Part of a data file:
+--
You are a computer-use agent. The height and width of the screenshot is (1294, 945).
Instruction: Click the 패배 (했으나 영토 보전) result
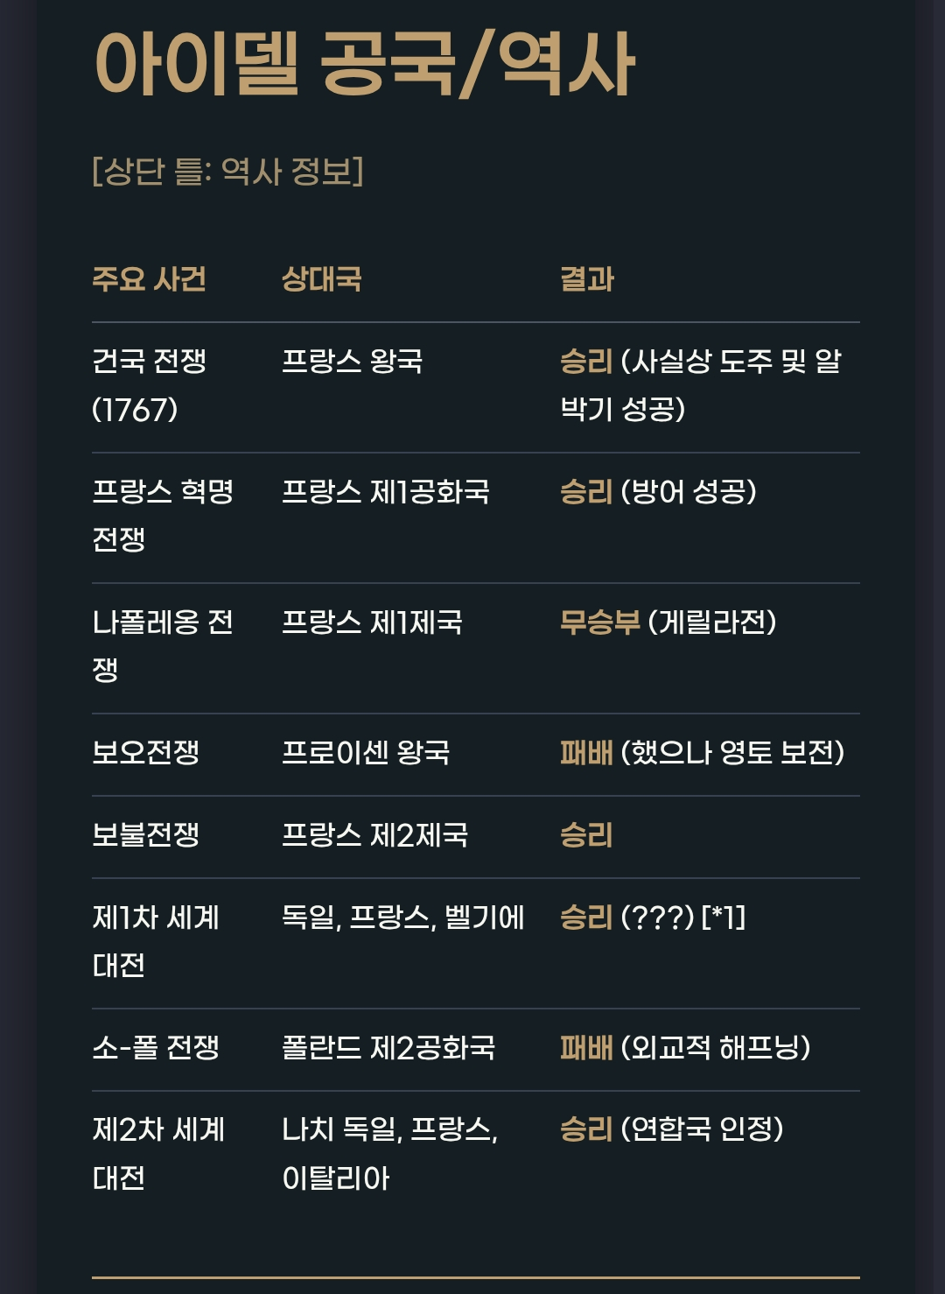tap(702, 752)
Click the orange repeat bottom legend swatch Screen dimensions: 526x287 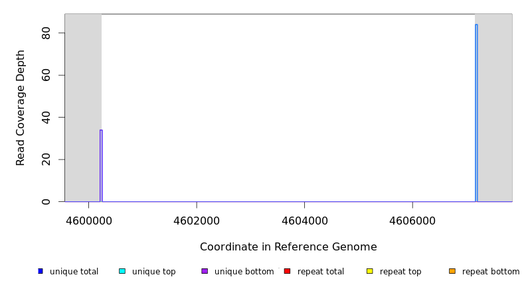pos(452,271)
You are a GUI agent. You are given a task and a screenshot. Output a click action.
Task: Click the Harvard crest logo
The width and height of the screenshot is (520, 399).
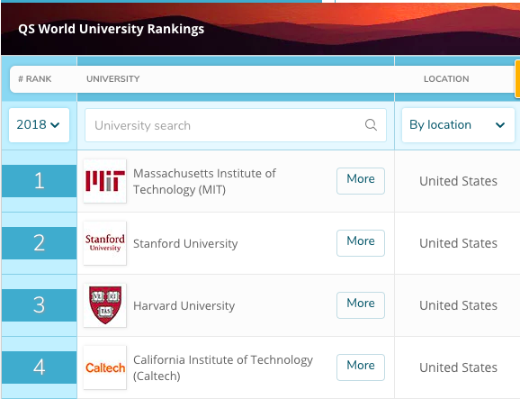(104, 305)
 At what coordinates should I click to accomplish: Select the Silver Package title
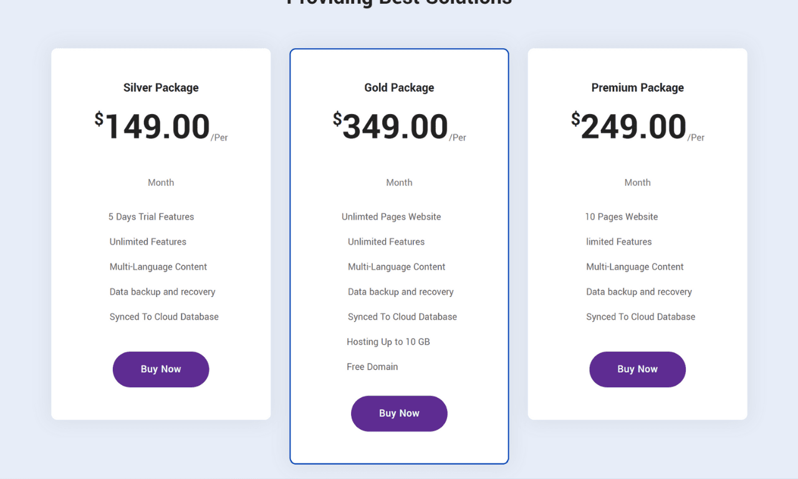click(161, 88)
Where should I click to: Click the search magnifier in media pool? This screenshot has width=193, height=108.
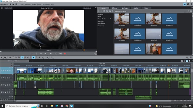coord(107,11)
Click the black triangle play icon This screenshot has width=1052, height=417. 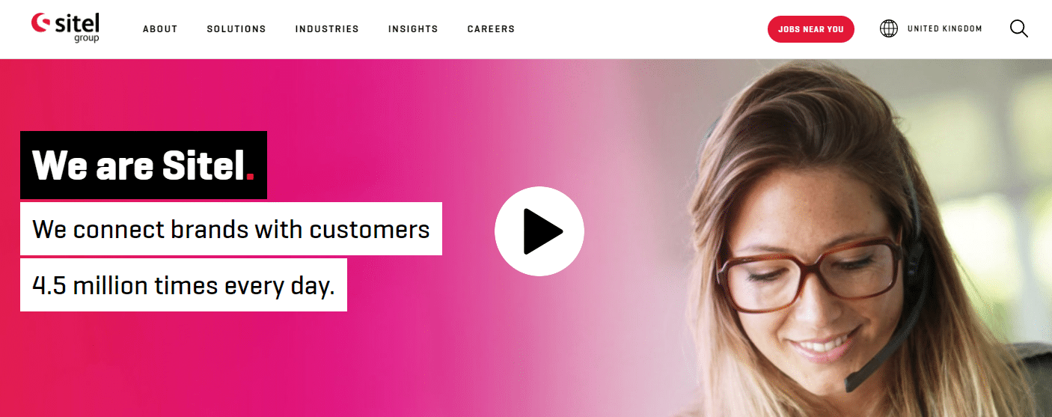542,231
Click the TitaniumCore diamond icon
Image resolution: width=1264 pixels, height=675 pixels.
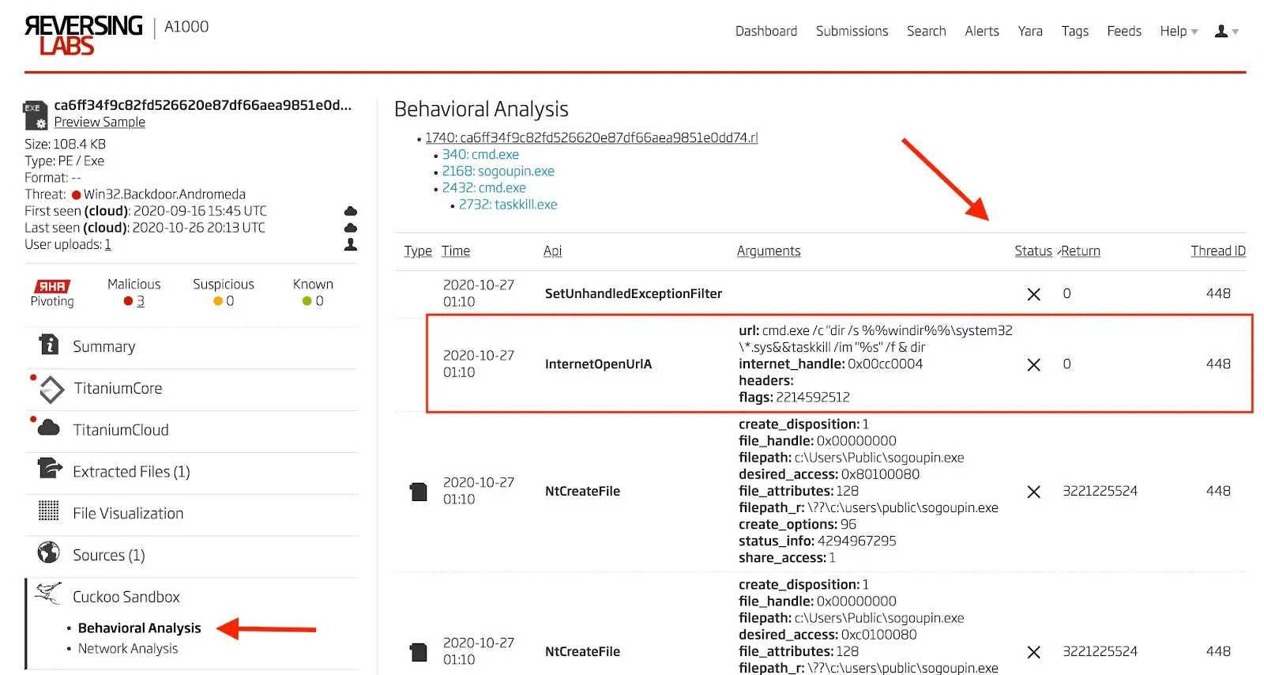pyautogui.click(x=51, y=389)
+--
* [WHAT YOU WILL DO] Pull out every line of the material above that contains the word "agent".

* [OUTPUT OF THE EXERCISE]
You are a computer-use agent. The height and width of the screenshot is (1294, 945).
You are a GUI agent. You are given a task and a screenshot. Output a click action.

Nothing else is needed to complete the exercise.